*Problems and tasks*
A. According to the blog post on skier behavior, which parties have a large economic stake in understanding and shaping skier behavior at the macro level?
B. Reproduce verbatim the portion of the blog post on skier behavior running from "When I say skier" down to "of the trail?".

Supplied text section start

Skier Behavior (Wonkish)
April 11th, 2009Posted in Skiing Everywhere
With my apologies to Paul Krugman for the low level of wonkishness this post will provide, I thought I’d provide one of his warnings in the headline.
When I say skier behavior to my friends they immediately think of liftline misbehavior, reckless actions on the slopes and foolishness in the bar. What does that say about my friends?
The particular skier behavior I’m thinking about is how and why skiers choose to ski where they do, both on a macro level, which continent, state or mountain, and then in a micro level, which side of the mountain, which run, which side of the trail?
There are lots of people with a large economic stake in understanding and in shaping the macro level skier behavior- economic development agencies, tourism boards, resort associations, and individual resorts. On what I’m terming the micro level I’ll bet any research here is by academics and possibly a consulting firm or two in the business of helping resorts plan new lift installations or on mountain restaurant locations- maybe. Research efforts tend to follow financial incentives, so who really cares which way skiers head down the mountain as long as a lift is there to haul them back up to a place where they can grab a burger or a beer or reach another part of the mountain. (OK, on public land, government plant and wildlife biologists have a huge interest now days when resort changes and expansions are being planned, but I think their interests are primarily construction impacts and summer usage impacts when plants, animals and soils are more vulnerable to human disturbance than in winter when most of the animals are gone and everything else is buried under several feet of snow.)
It’s been centuries since I was in grad school reading research on hiker behavior in wilderness areas- which trails do they take and why, where are they heading and why, how often have they hiked here and why are they doing it again, etc) but some of the statistical models geographers have developed for transportation planning were useful in understanding foot travel. Now that ski season is winding down, I hope to find time to see if any curious grad students or skiing professors have applied their skills and tools to the important question of “Where do powder skiers head for first tracks when they dismount the lift?” (This is a POWDER BLOG after all!) I’ll bet there are some cool computer maps that have been generated showing skier dispersal patterns, and more importantly, the blank areas between the dots. Even cooler would be ones showing the change, say, every half hour.

Supplied text section end
Dataset records section start

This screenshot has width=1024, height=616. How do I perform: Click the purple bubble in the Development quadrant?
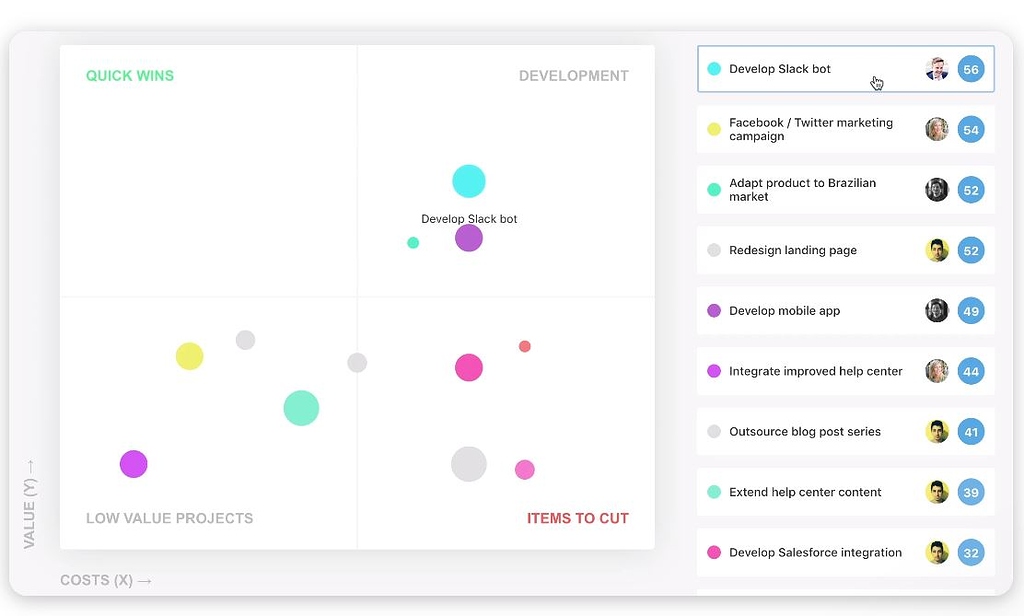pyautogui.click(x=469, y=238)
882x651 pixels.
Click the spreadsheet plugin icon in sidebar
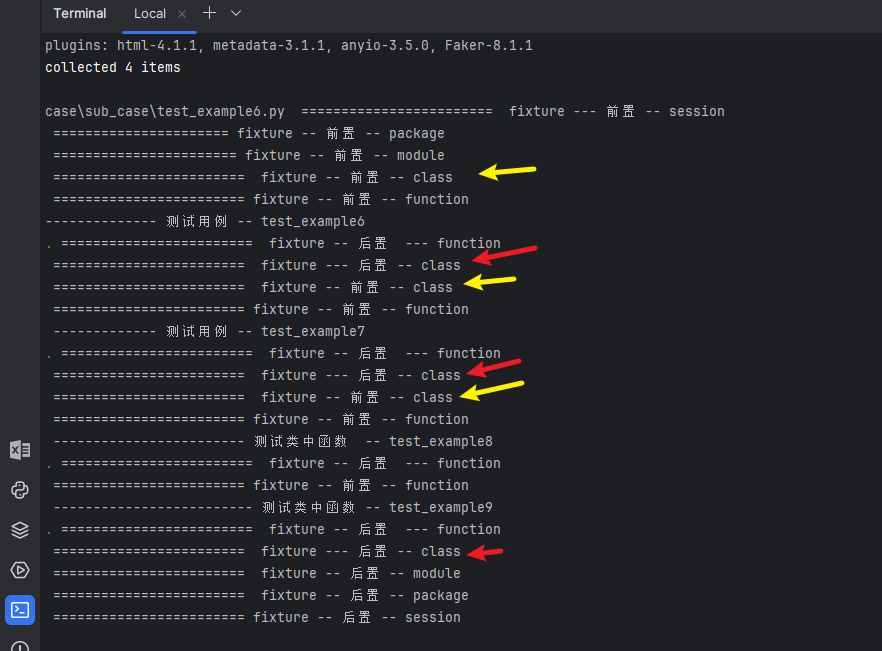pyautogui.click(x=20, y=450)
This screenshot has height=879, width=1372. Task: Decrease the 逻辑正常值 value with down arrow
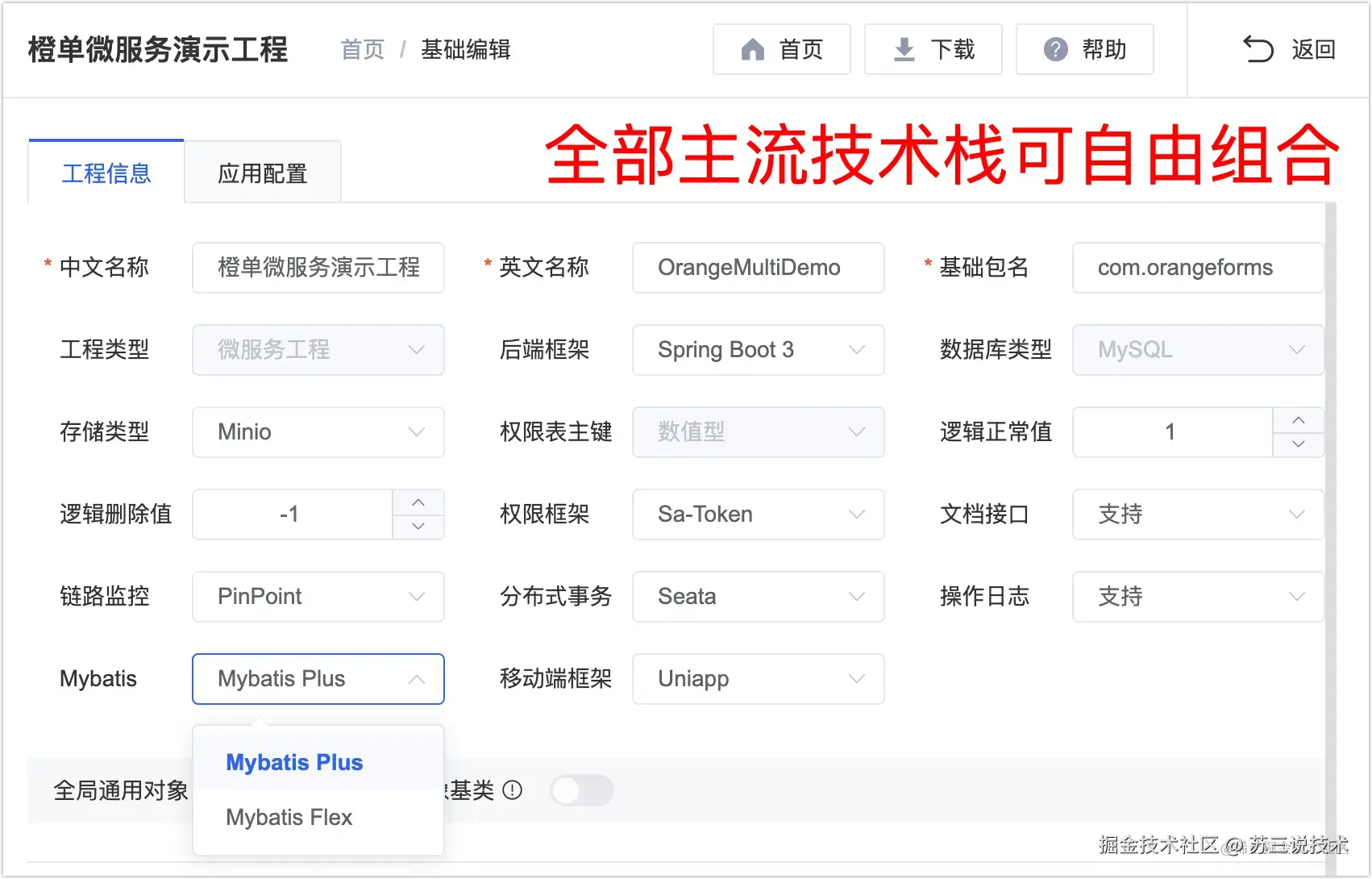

Dataset records section end

*Responses by item number*
A. Economic development agencies, tourism boards, resort associations, and individual resorts.

B.
When I say skier behavior to my friends they immediately think of liftline misbehavior, reckless actions on the slopes and foolishness in the bar. What does that say about my friends?
The particular skier behavior I’m thinking about is how and why skiers choose to ski where they do, both on a macro level, which continent, state or mountain, and then in a micro level, which side of the mountain, which run, which side of the trail?